This project implements a real-time smart banking data streaming pipeline, integrating IoT, big data technologies, and real-time analytics to process, store, and visualize transaction and sensor data efficiently. The architecture is designed to handle large-scale financial data streams, ensuring low latency, scalability, and high availability.
The system ingests sensor, application, and transaction data through Confluent Kafka and AWS services, processes them using Apache Spark, and stores them in MongoDB and Elasticsearch for real-time querying and visualization. Key components include:
- IoT Data Processing: Captures sensor data via AWS IoT Core and streams it into Amazon Timestream for time-series analysis.
- Transaction & Application Data Streaming: Uses Kafka & Zookeeper to handle real-time streaming.
- Data Processing & Storage:
- Apache Spark processes transactional data for aggregation and fraud detection.
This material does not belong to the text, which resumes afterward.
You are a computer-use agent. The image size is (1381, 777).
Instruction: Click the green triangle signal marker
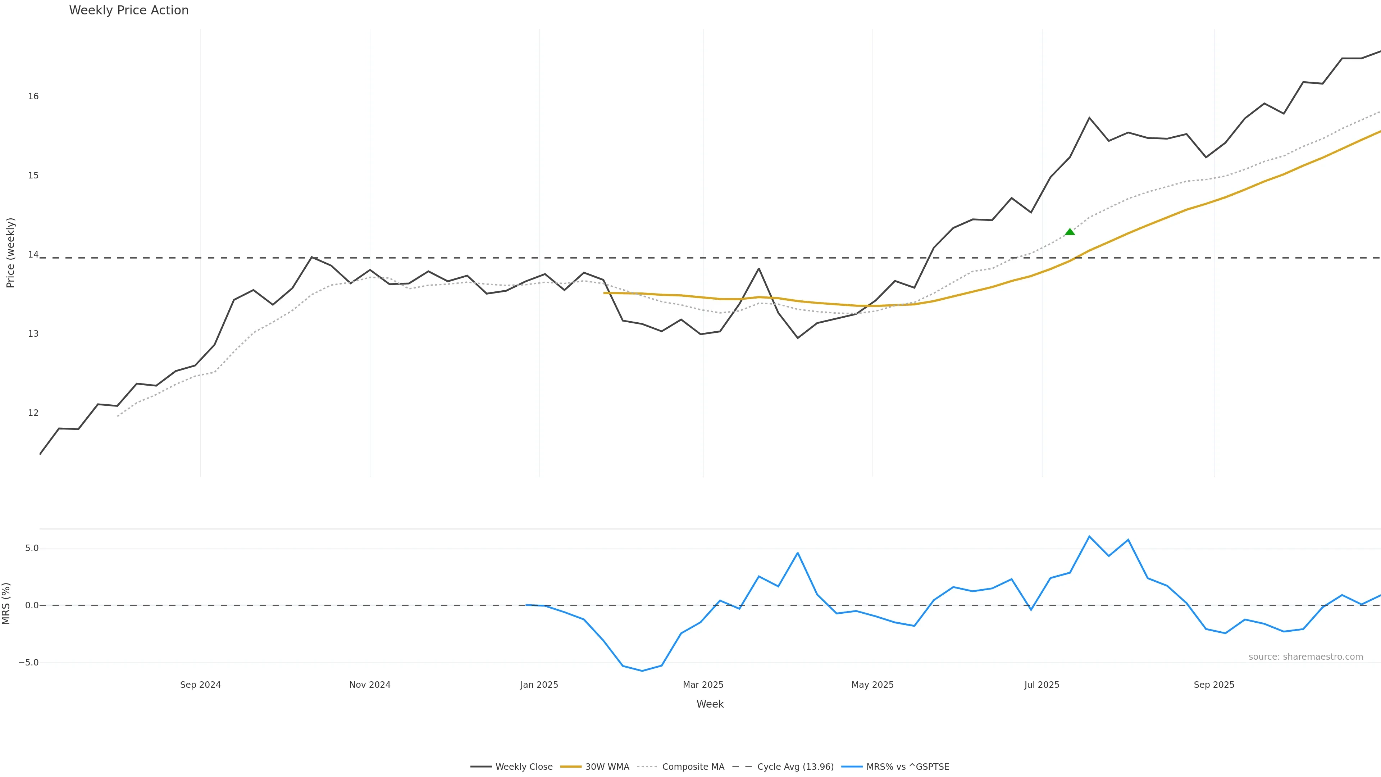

- MongoDB for structured storage.
- Elasticsearch for real-time search and analytics.
- API Layer: Flask-based REST APIs serve processed data.
- Visualization & Monitoring:
- Grafana for monitoring system performance and sensor data.
- Elasticsearch Kibana Dashboards for transaction and application data insights.
Real-time Data Streaming using Kafka & AWS Lambda
Big Data Processing with Apache Spark
Time-Series Analysis for IoT data using Amazon Timestream
Scalable Storage with MongoDB & Elasticsearch
Live Monitoring & Visualization with Grafana & Kibana
Secure API Endpoints via Flask
To set up and run the pipeline locally:
# Clone the repository
git clone https://github.com/saivivek55/Real-Time-Smart-Bank-Data-Streaming-Capture_BigData.git
cd Real-Time-Smart-Bank-Data-Streaming-Capture_BigData
# Start Kafka & Zookeeper
bin/zookeeper-server-start.sh config/zookeeper.properties
bin/kafka-server-start.sh config/server.properties
# Run Apache Spark for Data Processing
spark-submit --master local[*] process_streaming.py
# Start Flask API
python app.py🛠️ Tech Stack
Big Data Technologies: Confluent Kafka, Apache Spark, Elasticsearch, MongoDB
Cloud & IoT Services: AWS Lambda, AWS IoT Core, Amazon Timestream
Backend & API: Flask, Python
Visualization & Monitoring: Grafana, Kibana
📄 License
This project is licensed under the Apache License 2.0 - see the LICENSE file for details.